▶ **Task goal**
Only what runs from the line with "The height and width of the screenshot is (1447, 2494)." to the end of the data should appear in the answer, exactly as written and without pictures.
** Available data follows **
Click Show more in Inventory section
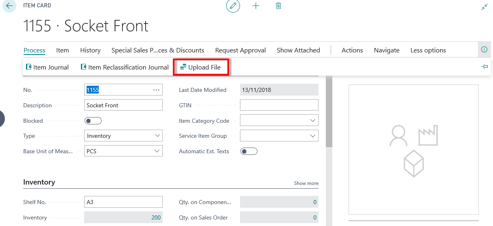Viewport: 493px width, 226px height. [x=306, y=183]
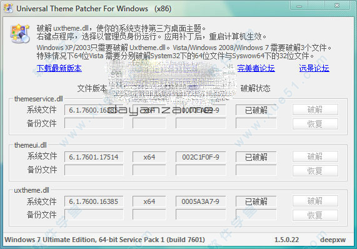357x249 pixels.
Task: Click 恢复 button for themeui.dll
Action: click(315, 171)
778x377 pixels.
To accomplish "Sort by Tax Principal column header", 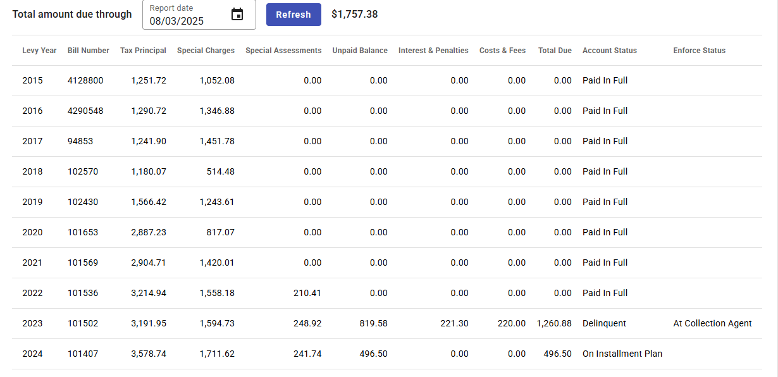I will click(143, 51).
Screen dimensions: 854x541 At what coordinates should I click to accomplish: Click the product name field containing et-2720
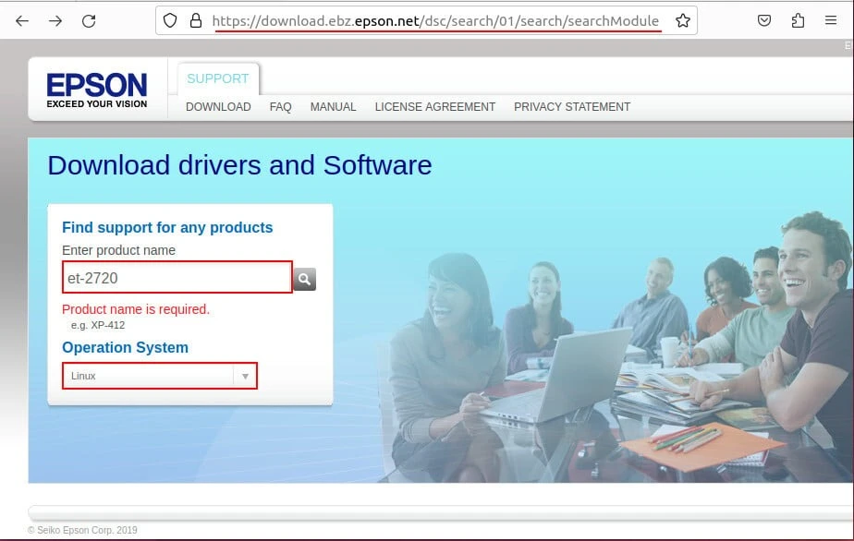click(177, 278)
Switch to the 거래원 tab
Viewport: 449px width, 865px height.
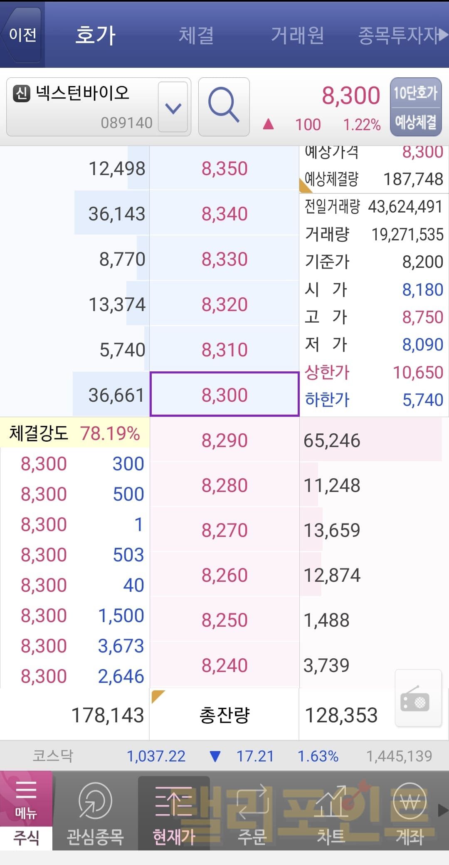pyautogui.click(x=297, y=35)
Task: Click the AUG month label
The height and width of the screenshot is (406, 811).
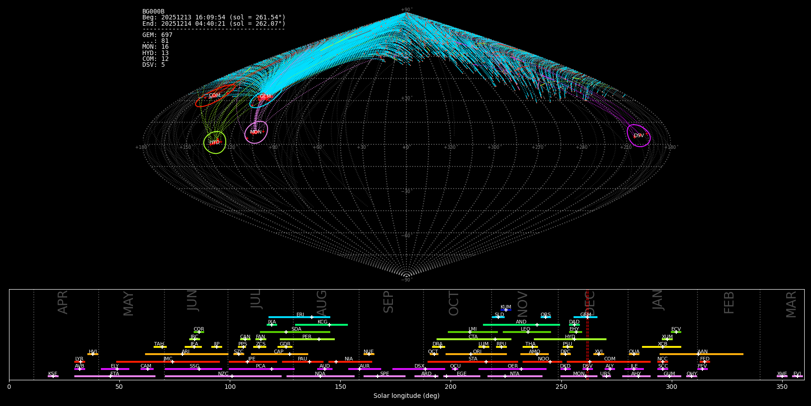Action: coord(322,302)
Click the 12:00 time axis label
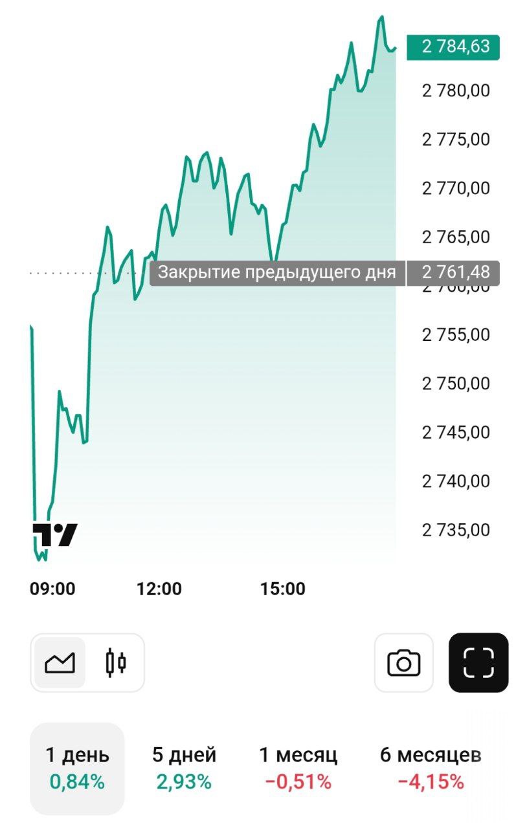 click(x=159, y=589)
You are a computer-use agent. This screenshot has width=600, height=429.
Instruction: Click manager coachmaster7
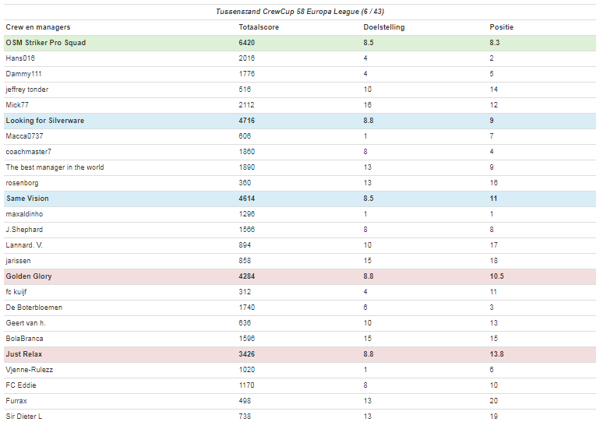pyautogui.click(x=29, y=152)
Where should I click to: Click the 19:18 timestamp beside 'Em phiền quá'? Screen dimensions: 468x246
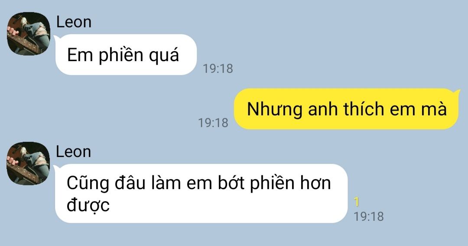(218, 69)
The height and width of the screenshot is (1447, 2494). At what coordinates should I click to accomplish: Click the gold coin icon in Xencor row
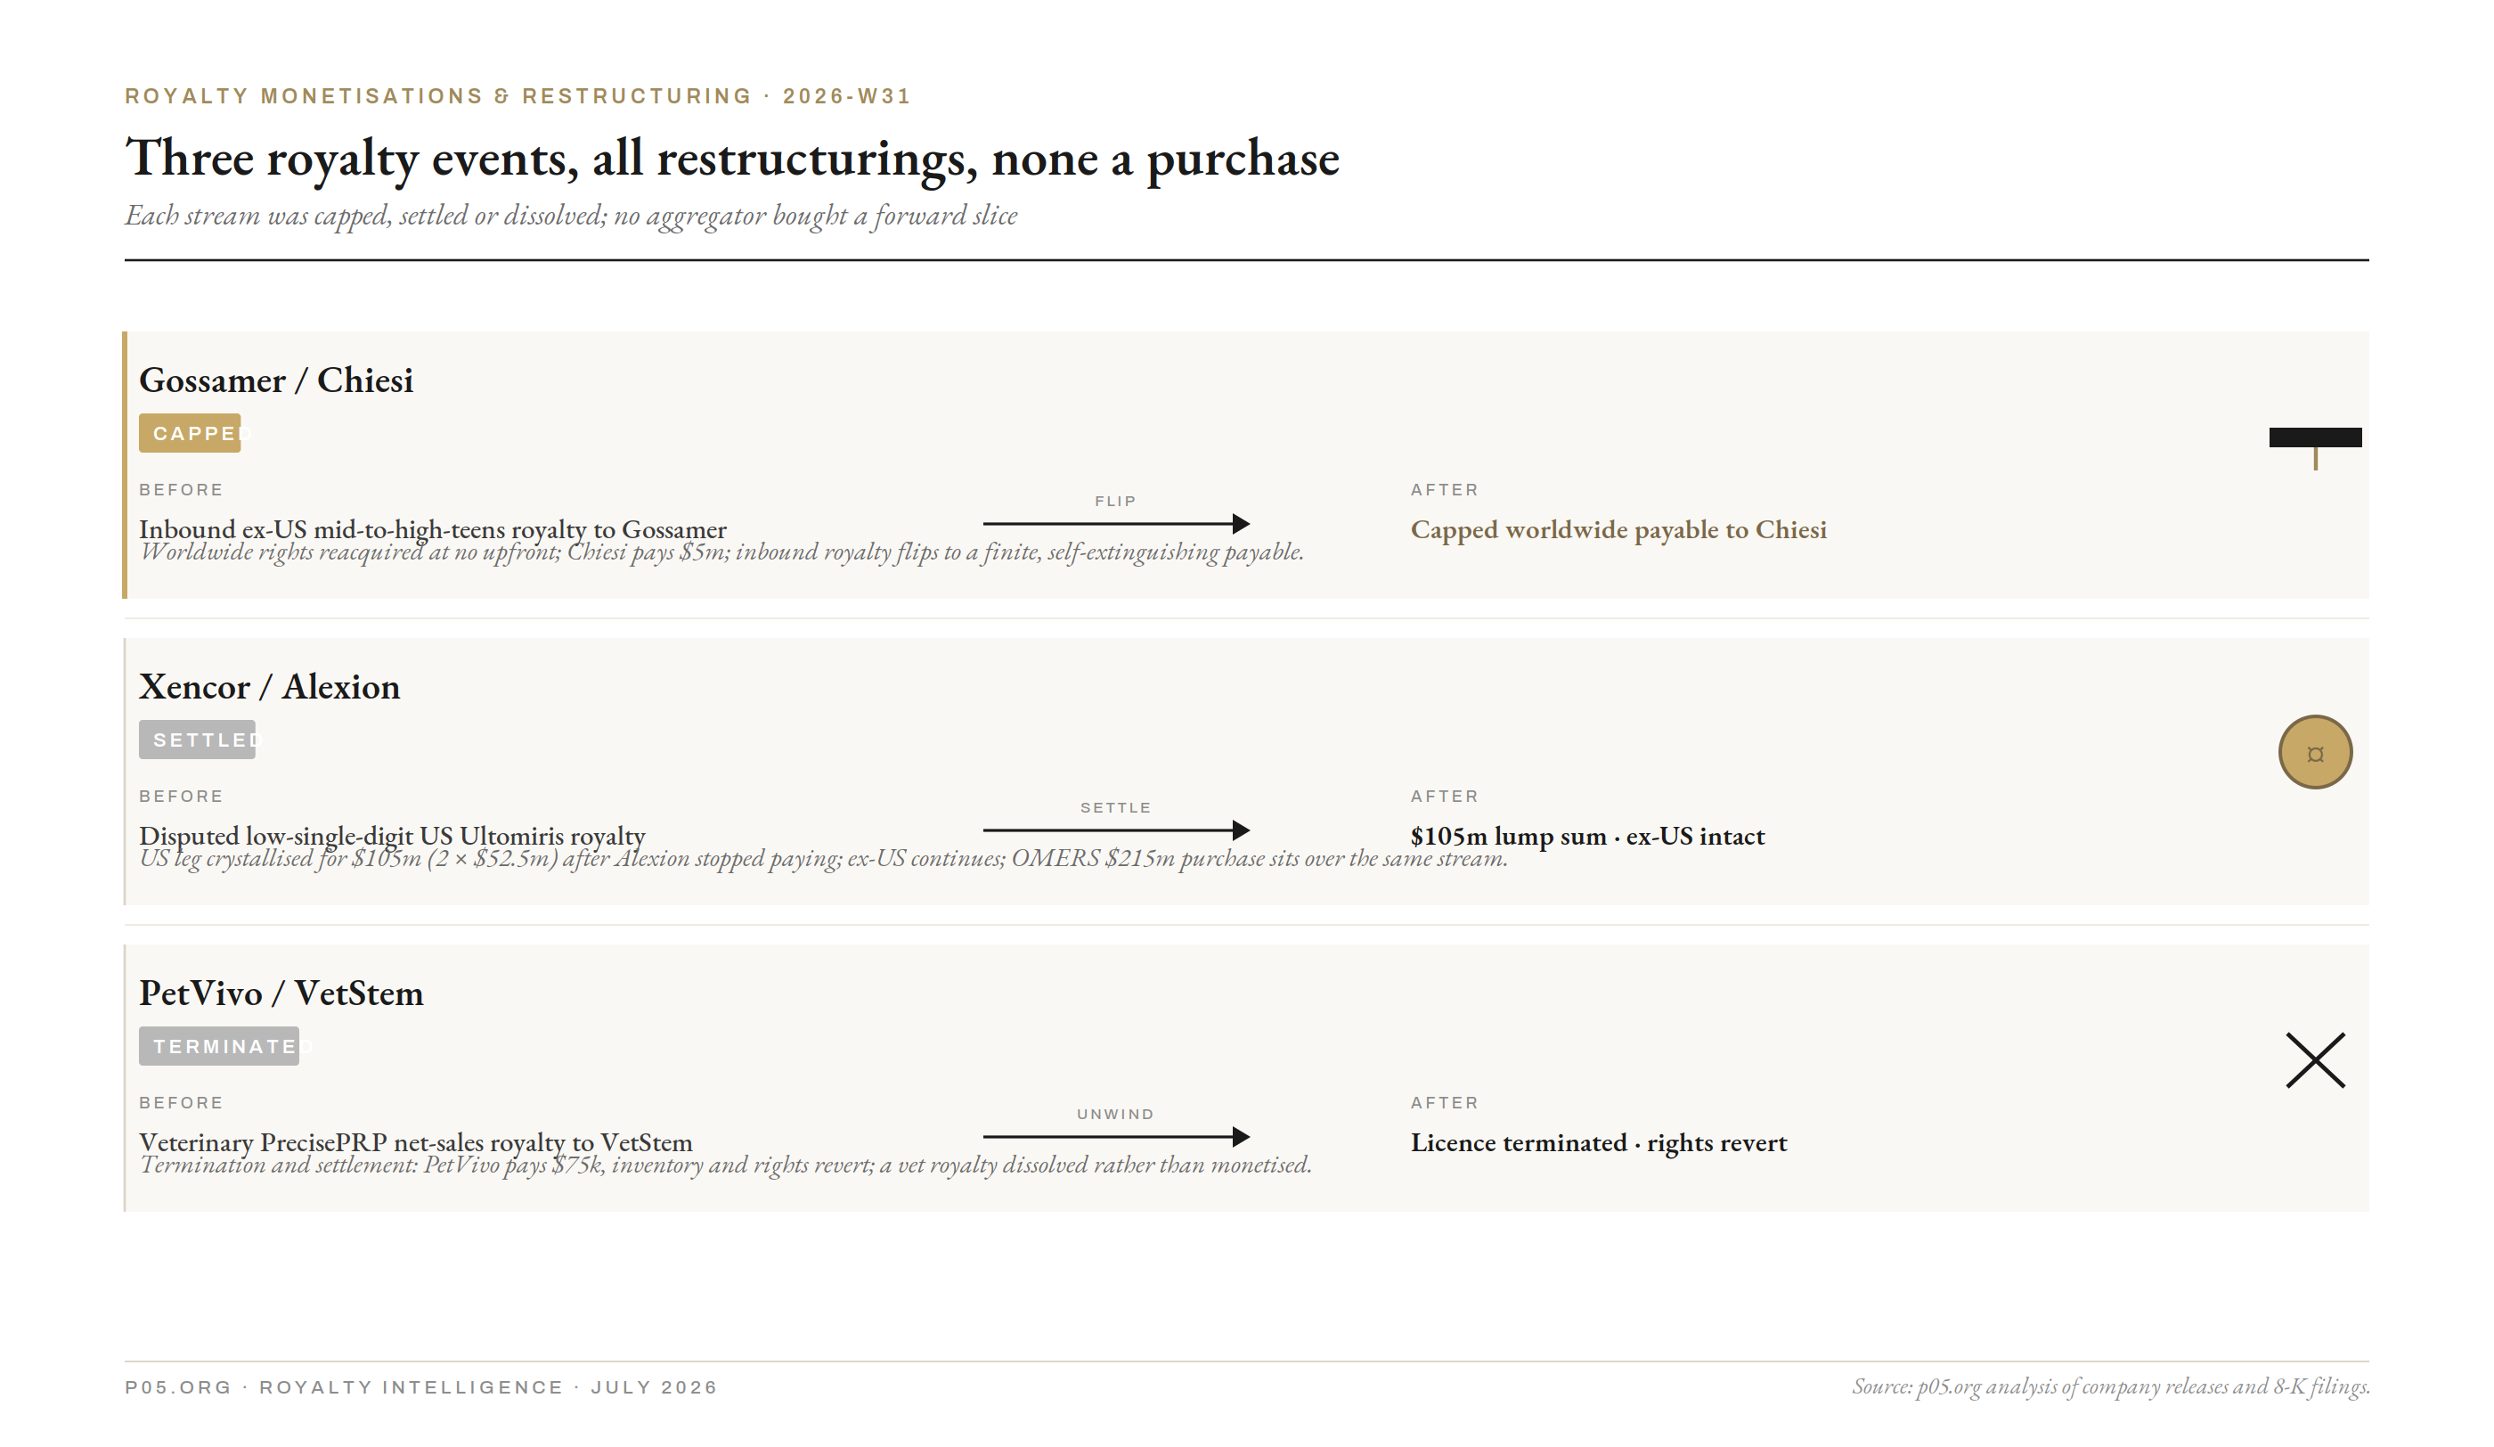(2315, 752)
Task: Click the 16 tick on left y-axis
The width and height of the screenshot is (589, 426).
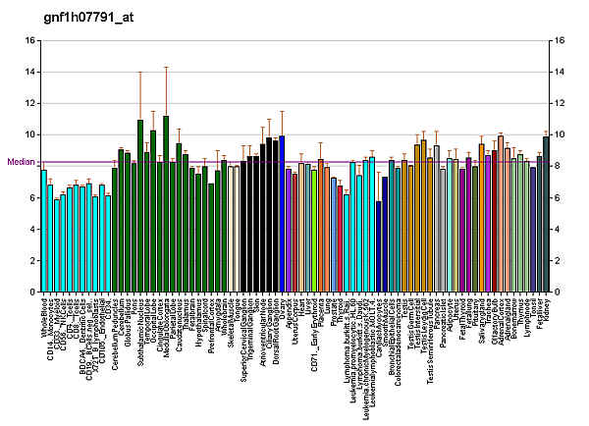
** End of Available data **
▶ **Task output**
The height and width of the screenshot is (1447, 2494). At what coordinates should I click to accomplish: Click the gold coin icon in Xencor row
(2315, 752)
Task: Click the 16 tick on left y-axis
The width and height of the screenshot is (589, 426).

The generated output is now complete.